Çevre duyarlılığını güçlü bir şekilde merkezine alan ve dünya plastik boru sektörünün önde gelen markalarından olan Wavin, TÜRKONFED tarafından iş insanlarının yeşil dönüşüm konusundaki farkındalığını artırma hedefiyle hayata geçirilen “KOBİ’ler için Yeşil Dönüşüm Projesi” toplantısına katıldı. Etkinlikte konuşan Wavin Türkiye Genel Müdürü Fatih Asal, “Yağmur suyunu kullanmak gibi bir imkanımız varken, içtiğimiz temiz suyun tuvalet rezervuarlarında kullanılması kaynakların doğru kullanılması anlamında etkin bir uygulama değil ” dedi.

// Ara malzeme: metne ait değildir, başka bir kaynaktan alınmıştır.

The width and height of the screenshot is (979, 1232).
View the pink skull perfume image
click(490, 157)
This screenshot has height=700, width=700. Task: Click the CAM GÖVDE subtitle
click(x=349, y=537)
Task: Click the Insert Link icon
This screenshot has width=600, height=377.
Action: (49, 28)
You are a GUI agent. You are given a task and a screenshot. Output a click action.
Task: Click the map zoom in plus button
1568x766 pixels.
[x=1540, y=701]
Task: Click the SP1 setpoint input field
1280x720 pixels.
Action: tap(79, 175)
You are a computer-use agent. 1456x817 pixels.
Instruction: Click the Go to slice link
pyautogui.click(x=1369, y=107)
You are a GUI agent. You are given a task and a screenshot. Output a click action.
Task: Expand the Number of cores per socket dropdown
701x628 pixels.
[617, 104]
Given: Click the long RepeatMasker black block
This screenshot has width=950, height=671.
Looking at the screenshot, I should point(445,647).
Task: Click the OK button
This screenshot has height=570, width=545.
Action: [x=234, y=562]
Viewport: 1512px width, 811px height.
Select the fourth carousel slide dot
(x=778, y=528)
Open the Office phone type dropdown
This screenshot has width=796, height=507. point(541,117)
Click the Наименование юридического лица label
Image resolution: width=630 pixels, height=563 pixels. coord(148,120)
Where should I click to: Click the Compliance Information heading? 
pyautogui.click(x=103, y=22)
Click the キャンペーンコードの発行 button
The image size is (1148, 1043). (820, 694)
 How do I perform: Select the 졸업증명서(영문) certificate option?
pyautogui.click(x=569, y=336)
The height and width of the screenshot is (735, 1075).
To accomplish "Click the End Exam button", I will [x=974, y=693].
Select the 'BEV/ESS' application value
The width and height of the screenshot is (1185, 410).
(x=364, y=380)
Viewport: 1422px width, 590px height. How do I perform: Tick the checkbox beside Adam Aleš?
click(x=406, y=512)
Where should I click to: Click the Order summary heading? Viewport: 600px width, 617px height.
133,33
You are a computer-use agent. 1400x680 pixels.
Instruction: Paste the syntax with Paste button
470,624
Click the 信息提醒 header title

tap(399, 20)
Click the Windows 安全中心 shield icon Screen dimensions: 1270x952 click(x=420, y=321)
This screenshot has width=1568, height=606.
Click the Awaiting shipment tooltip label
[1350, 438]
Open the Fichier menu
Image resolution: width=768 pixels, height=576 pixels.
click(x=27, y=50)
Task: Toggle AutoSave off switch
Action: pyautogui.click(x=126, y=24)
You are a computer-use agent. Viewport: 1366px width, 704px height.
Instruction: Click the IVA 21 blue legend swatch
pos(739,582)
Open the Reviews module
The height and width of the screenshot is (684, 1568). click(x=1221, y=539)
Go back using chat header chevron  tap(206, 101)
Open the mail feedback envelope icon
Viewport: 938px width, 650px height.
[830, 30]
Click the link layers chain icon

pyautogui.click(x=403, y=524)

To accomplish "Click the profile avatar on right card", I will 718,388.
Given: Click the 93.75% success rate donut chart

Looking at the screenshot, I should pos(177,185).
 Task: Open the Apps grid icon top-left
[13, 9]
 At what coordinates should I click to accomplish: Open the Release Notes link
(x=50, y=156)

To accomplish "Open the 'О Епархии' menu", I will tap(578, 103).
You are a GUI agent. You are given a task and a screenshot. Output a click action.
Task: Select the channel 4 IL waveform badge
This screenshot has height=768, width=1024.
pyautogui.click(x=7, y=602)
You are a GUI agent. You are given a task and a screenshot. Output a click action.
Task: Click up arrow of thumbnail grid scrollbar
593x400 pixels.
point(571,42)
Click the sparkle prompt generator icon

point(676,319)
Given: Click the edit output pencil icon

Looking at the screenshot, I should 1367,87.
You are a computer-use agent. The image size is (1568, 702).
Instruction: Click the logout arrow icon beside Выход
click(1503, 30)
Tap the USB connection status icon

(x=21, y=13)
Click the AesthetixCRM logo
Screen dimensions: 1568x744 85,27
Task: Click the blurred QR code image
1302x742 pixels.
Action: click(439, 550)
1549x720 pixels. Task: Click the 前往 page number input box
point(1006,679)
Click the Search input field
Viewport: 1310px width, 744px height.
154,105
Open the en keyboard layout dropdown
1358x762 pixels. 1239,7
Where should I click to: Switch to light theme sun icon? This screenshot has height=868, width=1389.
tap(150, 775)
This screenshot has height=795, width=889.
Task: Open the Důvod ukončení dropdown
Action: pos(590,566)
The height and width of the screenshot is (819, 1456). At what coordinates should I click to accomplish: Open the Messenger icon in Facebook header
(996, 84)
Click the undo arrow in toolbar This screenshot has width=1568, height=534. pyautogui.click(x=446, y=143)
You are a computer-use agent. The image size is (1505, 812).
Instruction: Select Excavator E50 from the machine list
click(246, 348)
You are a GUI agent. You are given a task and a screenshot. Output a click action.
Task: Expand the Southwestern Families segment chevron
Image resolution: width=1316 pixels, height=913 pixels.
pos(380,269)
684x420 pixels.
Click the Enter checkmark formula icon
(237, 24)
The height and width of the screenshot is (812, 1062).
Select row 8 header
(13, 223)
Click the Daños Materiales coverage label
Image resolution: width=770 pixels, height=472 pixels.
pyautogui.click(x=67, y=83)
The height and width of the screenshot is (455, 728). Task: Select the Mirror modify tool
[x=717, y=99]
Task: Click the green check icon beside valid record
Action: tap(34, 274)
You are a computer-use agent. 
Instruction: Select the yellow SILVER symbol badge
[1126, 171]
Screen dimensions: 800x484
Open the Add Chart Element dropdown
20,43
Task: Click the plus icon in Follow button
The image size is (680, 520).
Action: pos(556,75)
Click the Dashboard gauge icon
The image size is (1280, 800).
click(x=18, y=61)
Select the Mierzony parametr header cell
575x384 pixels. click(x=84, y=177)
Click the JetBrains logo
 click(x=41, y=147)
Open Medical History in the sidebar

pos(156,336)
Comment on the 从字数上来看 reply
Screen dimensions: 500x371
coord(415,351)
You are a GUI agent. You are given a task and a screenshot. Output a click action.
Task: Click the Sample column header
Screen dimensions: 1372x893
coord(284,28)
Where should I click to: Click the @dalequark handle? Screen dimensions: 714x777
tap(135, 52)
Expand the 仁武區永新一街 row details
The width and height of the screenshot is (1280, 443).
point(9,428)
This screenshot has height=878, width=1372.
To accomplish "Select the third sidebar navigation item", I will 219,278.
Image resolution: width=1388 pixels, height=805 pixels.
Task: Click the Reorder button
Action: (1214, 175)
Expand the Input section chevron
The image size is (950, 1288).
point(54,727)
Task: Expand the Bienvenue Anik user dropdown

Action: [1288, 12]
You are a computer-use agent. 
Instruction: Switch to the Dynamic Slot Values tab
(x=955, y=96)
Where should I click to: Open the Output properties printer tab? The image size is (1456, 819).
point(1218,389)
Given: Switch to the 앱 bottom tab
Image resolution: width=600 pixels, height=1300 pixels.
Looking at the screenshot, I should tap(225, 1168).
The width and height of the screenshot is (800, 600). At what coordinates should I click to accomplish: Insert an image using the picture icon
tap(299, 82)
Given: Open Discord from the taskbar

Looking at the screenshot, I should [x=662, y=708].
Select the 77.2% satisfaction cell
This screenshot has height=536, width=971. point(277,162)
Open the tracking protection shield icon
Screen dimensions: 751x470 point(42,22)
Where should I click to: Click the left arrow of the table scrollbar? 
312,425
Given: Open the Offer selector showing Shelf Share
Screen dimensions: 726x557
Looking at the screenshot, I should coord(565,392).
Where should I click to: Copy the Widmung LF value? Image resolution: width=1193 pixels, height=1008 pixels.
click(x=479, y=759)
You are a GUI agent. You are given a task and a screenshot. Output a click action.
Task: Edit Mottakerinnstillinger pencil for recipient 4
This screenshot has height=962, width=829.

Türk Girişim ve İş Dünyası Konfederasyonu TÜRKONFED ve 120’yi aşkın ülkede faaliyetlerini sürdüren Konrad-Adenauer-Stiftung (KAS) desteğiyle Şubat ayında başlatılan “KOBİ’ler İçin Yeşil Dönüşüm Projesi”nin ikinci etkinliği Adana’da gerçekleşti.
Çukurova Sanayi ve İş Dünyası Federasyonu (ÇUKUROVASİFED) ile Adana Sanayici ve İş İnsanları Derneği (ADSİAD) ev sahipliğinde yapılan etkinlikte, yeşil dönüşümün iş dünyası için önemi ve kurumların Avrupa Yeşil Mutabakatı kapsamındaki bu dönüşüme adaptasyonu ele alındı. Çatı kuruluşu Orbia ile sürdürülebilirlik alanında da fark yaratarak sektör lideri olmayı hedeflen Wavin, su yönetimi konusundaki öncü aksiyonlarını içeren adımlarını konuklarla paylaştı.
“Yeşil Mutabakat Eylem Planı’nda su konusu geri planda”
Karbon salımını 2030’a kadar yüzde 50 azaltmayı, 2050 yılında ise sıfır düzeyine çekmeyi öngören Avrupa Yeşil Mutabakatı’na uyum çerçevesinde, Avrupa’da Wavin’in önemli projelere imza attığını söyleyen Wavin Türkiye Genel Müdürü Fatih Asal, Türkiye’de ise bu projeleri yeni yeni vurgulamaya başladıklarını aktardı.
Yeşil Mutabakat Eylem Planı’nda su konusunun geri planda kaldığının altını çizen Fatih Asal, konuşmasına şu sözlerle devam etti: “Yeşil Mutabakat Eylem Planı’nda özellikle su konusunun biraz geri planda kaldığını düşünüyorum. Malumunuz kuraklık, iklim değişikliği dünyanın en önemli gündem maddelerini oluşturuyor. Özellikle yağmur suyunun toplanması, filtre edilmesi, depolanması ve tekrar kullanılması konusunda Avrupa’da çok ciddi çalışmalar var. Bizim şirketimiz de Avrupa’da bu çalışmalara öncülük ediyor. Türkiye’de ise bu projeleri yeni yeni vurgulamaya başladık. Su konusunun önemli olduğunu düşünüyorum. Yağmur suyunu kullanmak gibi bir imkânımız varken, içtiğimiz temiz suyun evde tuvalet rezervuarlarında kullanılması kaynakların doğru kullanılması anlamında etkin bir uygulama değil. Gelecekte bu yaklaşımın mevzuatla da desteklenerek değişmesini umuyorum” dedi.